Loma Linda and Logan's Crossing trails photos

It is rattlesnake season on the trails and in the parks!  Keep yourself and your pets safe and be aware of your surroundings.  If you encounter a rattlesnake in an urban area near your house, you may call the fire department to remove it.  For more information on living with venomous retiles in our area, please click here.

Oro Valley has a dynamic trail system for hikers, bikers, inline skaters, runners, equestrians and other users.  It is comprised of several types of surfaces, including paved paths (shared use paths), “smooth” trails, and more “primitive” trails.

The shared use paths exist along Lambert Lane, Naranja Drive, La Cañada Drive, First Avenue, and Tangerine Road.  Additional paths along the Cañada del Oro Wash and Big Wash are part of Pima County's Loop system.  More information on these shared use paths can be found on the Town’s Bicycling page.

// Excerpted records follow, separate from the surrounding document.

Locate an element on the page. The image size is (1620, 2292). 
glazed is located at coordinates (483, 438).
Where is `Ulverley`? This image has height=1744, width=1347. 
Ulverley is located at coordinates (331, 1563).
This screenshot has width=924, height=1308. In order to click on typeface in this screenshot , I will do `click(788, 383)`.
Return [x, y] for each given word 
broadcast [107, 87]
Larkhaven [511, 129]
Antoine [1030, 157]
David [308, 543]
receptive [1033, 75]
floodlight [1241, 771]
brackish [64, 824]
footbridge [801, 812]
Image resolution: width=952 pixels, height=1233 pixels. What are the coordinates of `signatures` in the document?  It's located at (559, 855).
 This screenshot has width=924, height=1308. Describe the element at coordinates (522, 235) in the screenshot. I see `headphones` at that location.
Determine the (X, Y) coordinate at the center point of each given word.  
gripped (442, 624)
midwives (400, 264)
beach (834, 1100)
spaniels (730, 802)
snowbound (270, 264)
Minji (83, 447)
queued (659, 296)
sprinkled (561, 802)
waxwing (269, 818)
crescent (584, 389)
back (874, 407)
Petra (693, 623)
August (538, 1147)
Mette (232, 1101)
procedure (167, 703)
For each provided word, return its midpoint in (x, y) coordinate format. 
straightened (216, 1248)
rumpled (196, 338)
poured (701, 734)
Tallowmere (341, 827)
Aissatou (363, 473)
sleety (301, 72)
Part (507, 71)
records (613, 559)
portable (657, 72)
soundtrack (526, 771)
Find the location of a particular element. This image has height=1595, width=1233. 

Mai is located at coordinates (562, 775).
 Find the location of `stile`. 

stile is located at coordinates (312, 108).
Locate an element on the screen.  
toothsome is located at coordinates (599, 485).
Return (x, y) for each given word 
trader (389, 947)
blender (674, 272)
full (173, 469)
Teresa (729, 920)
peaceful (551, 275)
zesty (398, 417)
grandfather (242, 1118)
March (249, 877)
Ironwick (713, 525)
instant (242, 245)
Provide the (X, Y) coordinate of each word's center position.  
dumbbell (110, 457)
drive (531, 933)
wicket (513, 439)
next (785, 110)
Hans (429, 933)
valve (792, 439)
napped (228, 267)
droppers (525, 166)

In contrast to the existing shared use paths, many of the Town’s 54.5 miles of trails are dirt trails.  Some are “cultivated” trails; that is, they have been cleared “smooth” by man and may contain decomposed granite as a hiking surface.  In general, these types of trails are those that run through or adjacent to subdivisions. 

The Town’s “primitive” trails are mainly dirt trails which have been delineated by rock cairns or other natural barriers.  Many of these trails feature steep slopes or other similar rough terrain.  They are usually on the outer edge of the Town’s limits, or within areas that are considered “natural” or “open space” within subdivisions.  Many of these primitive trails follow the course of a wash or run adjacent to it, which may mean that in times of heavy rains, these trails may be impassable or even dangerous.  An example of this type of trail is the trail that is heavily used by equestrians, the trail that runs within the CDO wash itself.

It is the Town’s goal to provide an interconnected trail system that can be used by both recreational as well as more “serious” users.  It is part of a trail system that has been delineated in such plans as the Town’s Oro Valley Trails Task Force Report, the Town's Parks, Open Space and Trails Reports, Eastern Pima County Master Trails Plan, and the CDO Linear Park Plan.

The Town is responsible for approximately 30 miles of the trails within Town limits.  Other existing trails may fall under the jurisdiction of a Homeowner’s Association or of a private developer.  The Town has established an Adopt A Trail program to allow interested residents and groups to adopt portions of trails that are controlled by the Town.